Questa realtà non sembra suggerire riflessioni più profonde della sua constatazione. Cosicché, oggi tra gli imprenditori e i loro consiglieri o consulenti o consigliori va di moda la locuzione “andare in borsa”. Certo; c’è stato un tempo in cui “andare in borsa” consentiva “scorpacciate” nel momento del collocamento, con l’idea, sbagliata, che poi il mercato si arrangiasse. Il mercato è un grande giudice, che, come l’Azdak del Cerchio di gesso nel Caucaso di Bertold Brecht, è spesso furfante, ma non dimentica mai di fare giustizia. Ritengo che i titoli tecnologici e la new-economy non c’entrino in questo fenomeno e che di economy ce ne sia una sola, né vecchia, né nuova. La verità è che vi sono troppi esperti, troppi analisti, troppi finanzieri, che per vivere e possibilmente arricchirsi debbono autoreferenziarsi. La finanza da ancella dell’economia è diventata padrona, non signora.

Tutti sono pronti a deplorare la cosiddetta “volatilità” delle borse, dimenticando che questa è l’effetto non la causa, che è invece nella speculazione, esasperata dalla presenza di operazioni allo scoperto sopra o a fianco degli strumenti derivati. Il problema è istituzionale, superabile solo con strumenti normativi: legislativi o autoregolativi. Se ne parla da anni e sono state proposte varie ricette; una delle più famose è la “Tobin tax”, ma il suo inventore, un economista Nobel serio e onesto, ha fatto a tempo a morire, senza vedere l’attuazione della sua o di altre ricette.

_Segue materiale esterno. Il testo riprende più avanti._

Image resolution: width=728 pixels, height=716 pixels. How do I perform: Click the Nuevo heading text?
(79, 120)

La realtà è allora quella di una borsa che opera in modo distorto rispetto alla sua funzione istituzionale di mercato di approvvigionamento dei capitali di rischio, perché il momento adatto per un collocamento non è più quello coincidente con le esigenze di investimento dell’impresa determinate da programmi e piani organici, ma è quello in cui si presenta l’onda favorevole dei mercati finanziari, cosicché quando il vento non spira si ricorre alla metafora equina: « il cavallo non beve », lasciando, invece, assetata l’impresa non finanziaria bisognosa di capitali.

 

 

2.3 L’impresa e la banca

 

Ritengo che la banca continui a rappresentare l’asse portante del rapporto impresa-finanza anche per le imprese di grandi dimensioni, che in borsa ci sono da sempre. Le crisi in atto di gruppi industriali, in settori così diversi come la meccanica e l’alimentare, mettono in evidenza esposizioni bancarie per valori imponenti al punto da coinvolgere le aziende di credito nell’analisi, tardiva, delle patologie e nella approvazione di proposte di piani industriali di risanamento.

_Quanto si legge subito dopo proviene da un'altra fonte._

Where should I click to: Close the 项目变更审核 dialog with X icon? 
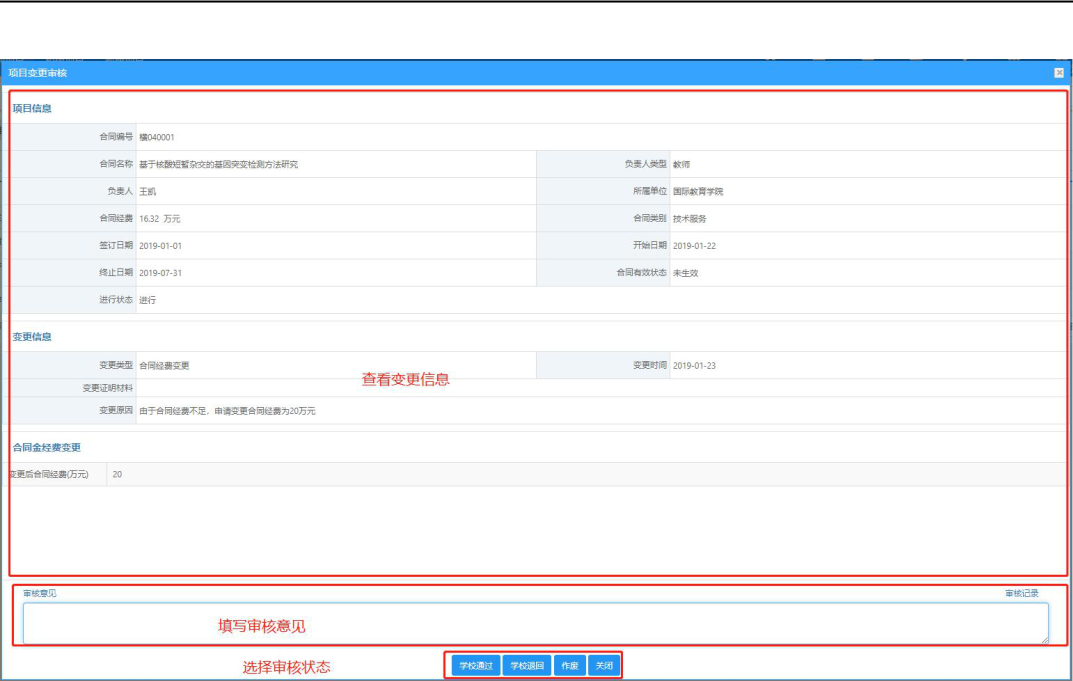[x=1059, y=73]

Se, come si constata, la banca è il canale principale delle fonti di “mezzi non propri” dell’impresa, allora si può pretendere che, proprio per doverla ritenere istituzione insostituibile, la banca non rinunci a essere coerente con il territorio in cui intende operare e soprattutto con la dimensione delle imprese che intende finanziarie, principio a cui non sono sempre coerenti i modelli importati da advisor d’Oltreatlantico, spesso lontani dal primo principio ricordato all’inizio che la banca non finanzia operazioni ma imprese.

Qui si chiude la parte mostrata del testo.